Texto de lectura
Abuelos y abuelas mostraban sin complejos sus bocas desdentadas, como en un reino medieval sin dientes, donde las dentaduras aún eran un lujo de viejos señoritos, y no había, por tanto, de qué avergonzarse. Un abuelo con más dientes de la cuenta, no parecía un auténtico abuelo. Así vimos siempre sus caras de bocas cóncavas, y las miradas imprecisas desde sus empañados ojos de cataratas ignoradas.

Las abuelas aún tenían mucho de aquella televisiva Doña Rogelia, que hizo las delicias de los españoles setenteros y ochenteros, con una voz entre aflautada y quebrada. Las abuelas llevaban pañuelo a la cabeza, y una faldiquera, que era una especie de gran bolsillo de tela oculto bajo la saya, donde guardaban botones, pañuelos, perras gordas...; era como el cajón de sastre donde iba a parar todo lo que la abuela se encontraba. Usaban gafas de cerca, reparadas con esparadrapo, que les servían para coser, y eran las mismas gafas que utilizaban los abuelos para leer la correspondencia esporádica que les llegaba, o tal vez la hoja parroquial que repartían los monaguillos por las casas después de la misa dominical.

Nos llevaban al campo de niños, y nos iban mostrando cada cercado, cada cortinal, con el nombre del dueño o los herederos... Lo conocían todo con precisión. Nos iban pronunciando los nombres antiguos de los parajes, que no venían ni siquiera en los planos del catastro, y los nombres de las fuentes tapadas por la maleza, que aparecían ante nuestros ojos de repente, transportándonos a un mundo mágico de hechizos ancestrales: Fuente labrada, fuente “Jerrera”, fuente de Marcos...

Tenían un burro, generalmente pequeño, al que subían desde un poyo de granito, con su calderilla dispuesta para los higos, y los veíamos venir en lontananza, en los atardeceres, como a Sancho sin Quijote, al trasluz del crepúsculo estival.

Consigna 1
Responde estas preguntas sobre el texto de los abuelos:
(a) ¿Qué guardaban las abuelas en la faldiquera?
(b) ¿Desde dónde subían al burro?
(c) ¿Qué nombres de fuentes se mencionan?
Las entradas no guardan relación con el texto.

Material de trabajo
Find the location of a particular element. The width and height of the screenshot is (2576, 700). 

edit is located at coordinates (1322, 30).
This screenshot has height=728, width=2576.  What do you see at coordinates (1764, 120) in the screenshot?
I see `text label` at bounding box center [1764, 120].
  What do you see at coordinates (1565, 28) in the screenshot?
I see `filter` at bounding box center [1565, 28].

Consigna 2
Da formato de tabla en Markdown a todas las entradas, con las columnas «Fila» y «Línea»: el número de fila y el texto de cada línea, sin incluir las líneas en blanco.

Respuesta completa 1
(a) Botones, pañuelos y perras gordas.
(b) Desde un poyo de granito.
(c) Fuente labrada, fuente “Jerrera” y fuente de Marcos.

Respuesta completa 2
| Fila | Línea |
|---|---|
| 1 | Find the location of a particular element. The width and height of the screenshot is (2576, 700).  |
| 2 | edit is located at coordinates (1322, 30). |
| 3 | This screenshot has height=728, width=2576.  What do you see at coordinates (1764, 120) in the screenshot? |
| 4 | I see `text label` at bounding box center [1764, 120]. |
| 5 |   What do you see at coordinates (1565, 28) in the screenshot? |
| 6 | I see `filter` at bounding box center [1565, 28]. |